Animals, of course, raise their young without speaking to them. They communicate without words. But we humans talk to our babies constantly, and we have to, not only to develop their brains, but also to fashion their relationships. For the human species, words are not just information but how we do relationships.

And we do this without any special physical organ for speech. We just make use of the same mouth structures that we share with other primates. Our tongues, lips, and teeth evolved for eating food, and these eating structures are what we use to shape our sounds. With your teeth you make dental consonants, and with your tongue linguals, and labials with your lips, be they aspirated, liquid, fricative or plosive, and for vowels you adjust the opening of your mouth, so that you can produce an infinity of sounds that serve an infinity of meanings for a subtle complexity of mind.

The human mind has many purposes. The Christian claim is that the greatest purpose of your mind is for you to know the God who is behind the universe, as much as this God can be known by you, and that depends on what God reveals to us. Yes, your mind is your own, and for being human in the world, but to be a human in the world brings with it that your mind is ultimately for God.

If you can you know God and the things of God, then you should not keep silent about what you know. What you know of God is not yours to keep for yourself. You are to give voice to what you know of God, and with your mouth make those sounds in patterns that other human beings can recognize as confession and praise and thanksgiving. To make these sounds along with other people is a very human thing to do, and so the worship service helps you function as a human being.

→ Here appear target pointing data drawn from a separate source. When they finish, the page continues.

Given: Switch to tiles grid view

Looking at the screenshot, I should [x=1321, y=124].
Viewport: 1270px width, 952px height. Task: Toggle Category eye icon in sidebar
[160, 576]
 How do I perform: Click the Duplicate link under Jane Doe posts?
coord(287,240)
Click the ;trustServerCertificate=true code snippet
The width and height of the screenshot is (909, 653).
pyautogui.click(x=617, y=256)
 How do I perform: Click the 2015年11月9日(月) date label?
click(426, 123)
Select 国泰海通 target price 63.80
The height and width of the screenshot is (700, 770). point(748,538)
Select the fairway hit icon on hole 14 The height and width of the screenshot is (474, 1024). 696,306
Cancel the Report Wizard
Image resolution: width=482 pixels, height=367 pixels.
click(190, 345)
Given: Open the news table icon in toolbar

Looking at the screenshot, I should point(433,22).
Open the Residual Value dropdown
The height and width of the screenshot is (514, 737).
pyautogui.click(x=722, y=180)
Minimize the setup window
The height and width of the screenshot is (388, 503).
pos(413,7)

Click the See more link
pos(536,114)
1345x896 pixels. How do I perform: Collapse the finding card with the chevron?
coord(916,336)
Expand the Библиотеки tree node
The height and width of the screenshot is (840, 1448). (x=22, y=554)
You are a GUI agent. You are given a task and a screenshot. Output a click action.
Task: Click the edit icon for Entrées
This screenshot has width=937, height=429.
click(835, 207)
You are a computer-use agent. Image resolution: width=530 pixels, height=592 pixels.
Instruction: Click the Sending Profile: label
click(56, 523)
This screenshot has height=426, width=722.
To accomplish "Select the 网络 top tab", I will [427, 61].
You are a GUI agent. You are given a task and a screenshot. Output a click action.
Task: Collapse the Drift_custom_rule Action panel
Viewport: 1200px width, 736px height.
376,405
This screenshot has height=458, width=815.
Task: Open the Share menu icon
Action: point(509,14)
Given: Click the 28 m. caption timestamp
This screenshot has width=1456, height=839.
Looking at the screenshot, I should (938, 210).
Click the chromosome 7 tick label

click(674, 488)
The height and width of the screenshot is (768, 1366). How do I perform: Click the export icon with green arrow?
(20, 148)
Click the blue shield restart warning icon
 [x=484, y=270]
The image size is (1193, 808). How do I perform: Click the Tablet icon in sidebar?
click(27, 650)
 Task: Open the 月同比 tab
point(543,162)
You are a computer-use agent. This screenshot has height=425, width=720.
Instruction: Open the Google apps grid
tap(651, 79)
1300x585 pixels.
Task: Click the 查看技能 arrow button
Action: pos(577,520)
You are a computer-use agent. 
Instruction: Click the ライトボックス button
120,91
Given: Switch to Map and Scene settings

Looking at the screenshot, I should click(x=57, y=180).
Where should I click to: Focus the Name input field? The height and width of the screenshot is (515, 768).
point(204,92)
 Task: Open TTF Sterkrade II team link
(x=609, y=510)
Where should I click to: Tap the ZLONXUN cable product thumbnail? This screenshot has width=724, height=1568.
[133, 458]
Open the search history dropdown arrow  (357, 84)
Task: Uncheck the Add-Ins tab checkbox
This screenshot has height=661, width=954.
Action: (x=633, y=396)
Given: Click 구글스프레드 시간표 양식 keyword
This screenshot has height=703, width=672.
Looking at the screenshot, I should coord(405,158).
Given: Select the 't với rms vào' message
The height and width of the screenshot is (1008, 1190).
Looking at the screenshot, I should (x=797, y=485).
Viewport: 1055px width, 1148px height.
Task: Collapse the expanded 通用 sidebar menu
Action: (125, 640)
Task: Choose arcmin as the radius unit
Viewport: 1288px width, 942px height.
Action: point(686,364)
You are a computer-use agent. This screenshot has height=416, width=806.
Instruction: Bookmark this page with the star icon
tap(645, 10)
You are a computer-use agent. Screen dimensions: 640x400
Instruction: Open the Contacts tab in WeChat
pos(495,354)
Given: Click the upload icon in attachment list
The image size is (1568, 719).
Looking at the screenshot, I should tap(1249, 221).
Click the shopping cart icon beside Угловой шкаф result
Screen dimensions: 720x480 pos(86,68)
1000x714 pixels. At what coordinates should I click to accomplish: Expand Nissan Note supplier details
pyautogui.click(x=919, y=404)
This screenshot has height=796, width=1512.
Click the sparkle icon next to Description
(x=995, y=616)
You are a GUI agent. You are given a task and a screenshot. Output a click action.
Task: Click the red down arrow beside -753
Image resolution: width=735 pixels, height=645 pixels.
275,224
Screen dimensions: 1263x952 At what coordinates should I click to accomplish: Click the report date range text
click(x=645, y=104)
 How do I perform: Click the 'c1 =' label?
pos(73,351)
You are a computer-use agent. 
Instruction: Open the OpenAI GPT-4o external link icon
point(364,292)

I know that many times it’s better to keep silent. I tend to speak up. That’s my calling. I believe it’s a calling laid on me by God since my youth, like Jeremiah, and because you recognize my calling you employ me here and you listen to me speak. I’m a speaker, and in my gift is my usual sin. With me, it’s things I say that I regret the most. Many people err by keeping silent when they should speak, but my errors are from speaking when I should be quiet. Many times it’s better to keep silent. And yet that does not excuse you from God’s call on you to speak up when it’s needed and costly.

Last Monday I sat behind a mike at the Brooklyn Paper Radio Hour. It’s a weekly comedic commentary on Brooklyn news, and I was asked to come in as “A man of God and our moral compass.” The two hosts of the show are quick, sharp, funny, and aggressive. I found myself trying to just keep up, and stay in, and maybe score a point or two. I’d get asked sudden questions, and have to give an answer quick on complex issues. I made it through, I think without embarrassing Old First or shaming Our Lord, but I won’t go back. This kind of talking may entertain, but what does it serve? And this kind of talking dominates our public culture.

Here’s the first take home. With the glut of talk in radio and media, one of our Christian missions is to offer an alternate culture of how we talk, of disciplined speech, loving speech, especially about other people. It’s not political correctness, it’s calling people what they ask to be called. It’s respecting them. The loving discipline of speech starts with yourselves and what you repeat and what you say about each other. You also discipline what you say to each other. My mentor once told me that I was required to say something difficult to somebody only if that person was able to hear it.

Was that the problem in the synagogue of Nazareth? Were they simply unable to hear what the Lord Jesus had to say? They were so stuck in their pressing problems and so oppressed and victimized that they could not imagine a salvation from that did not first relieve their presenting problems. How could they welcome a salvation that would benefit their oppressors as much as themselves?

Was Jesus sounding like a noisy gong or a clanging cymbal? He may have spoken with the tongue of an angel, but what he said did not sound very loving. You have to wonder at his pushing them, why he wasn’t more gradual with them, and more considerate of their feelings.

Or was he done with their feelings after thirty years? Doubtless every word he said to them he had heard them saying to each other ad nauseum, and he knew exactly who would say what and who would chime in or nod their heads. And their feelings are not the object of his love.

The salvation of God is not directed at our feelings. It’s not even really directed at what we’d first bring up with God. We are not just saved, we are converted. And our conversion converts our expectations of what God does for us. And whatever God does for us does not spare our feelings.

That tells us something about love, and also about why God deals with us first and foremost through speech and words. These two things are connected. First about love. We use the English word “love” to translate three different Greek words, eros, philia and agape. The natural loves are eros and philia: erotic love and family love. Erotic love is for spouses, and family love is for all your other relationships: sibling, parental, love of country, love of learning, etc., even your love of yourself. These two kinds of love are based on feelings specific to certain relationships, and you do not owe them to everybody. Other species of animals incipiently practice these two loves in their own ways.

But agape is the love that St. Paul writes about in First Corinthians. This is the love that comes to you from God, and that you owe back to God, and also your neighbors, indeed to everyone, and that includes your enemies. This is the love that the church must practice and demonstrate to the world. This love is based not on feelings but on words. On promises. On invitations. On prophecies and projections of the future. This love is not evident in nature, and it may go against your feelings. The truth of this love and even the existence of this love you have to take on God’s word.

This is not to say that the love of God is intellectual. No, little children can grasp it as easily as any philosopher. But the reason that God has chosen to relate to us through the medium of words, that is, God’s Word, which is directed to our minds and to our hearts—God’s reason is so that your relationship to God might be conversational, like this: “I hear you God, I hear your call and invitation, and I will answer you.” That’s the kind of relationship God has with you. As the Blessed Virgin Mary said, “Here I am, let it be with me as you have said.” For you I will do it. That love.

So this is why our species has evolved the special facility of words and speech. It is that we may be a species that can freely enter into the special love that is from God. And this why you have your voice. Yes, you should sing love songs to your lover, and patriotic songs about your country and folk songs of your people, and the beauty of nature and the tragedy of life within the world. But fully to be a human being is to come together in worship to raise your voice and sing along with other people of the love divine, all loves all excelling, joy of heaven to earth come down.